One of the most important social processes studied by Elias was social habitus (see Fletcher 1997: 11).[8] The social habitus as a ‘second nature’ is made up of different layers (depending on the many figurations to which people are attached to). But ‘among them, a particular layer usually has special prominence’ (Elias 2001: 183). For instance, in many societies of the past century the national habitus has been of paramount importance. Habiti are produced, diffused, internalised and transformed through numerous transactions. No habitus is ever fixed. Some are more deeply internalised than others and, therefore, are more dominant; but one habitus may also enter into open conflict with others (for instance a more deeply internalised exclusionary/ethnic national habitus may clash with a newer open/civic national habitus, see Nieguth and Lacassagne 2009: 8-13).

#####

PROBLEM:
Please answer these questions from the passage on social habitus above.
(a) What is the social habitus as a "second nature" made up of?
(b) Which habitus has been of paramount importance in many societies of the past century?
(c) What may an exclusionary/ethnic national habitus clash with?

ENTRIES PROVIDED:
#####

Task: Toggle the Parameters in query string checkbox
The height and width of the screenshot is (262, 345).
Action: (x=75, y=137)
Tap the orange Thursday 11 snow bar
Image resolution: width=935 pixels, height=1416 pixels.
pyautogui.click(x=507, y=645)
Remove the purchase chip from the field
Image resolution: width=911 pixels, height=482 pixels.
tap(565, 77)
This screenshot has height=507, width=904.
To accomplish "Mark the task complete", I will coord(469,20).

#####

ANSWER FOR THIS EXERCISE:
(a) Different layers, depending on the many figurations to which people are attached.
(b) The national habitus.
(c) A newer open/civic national habitus.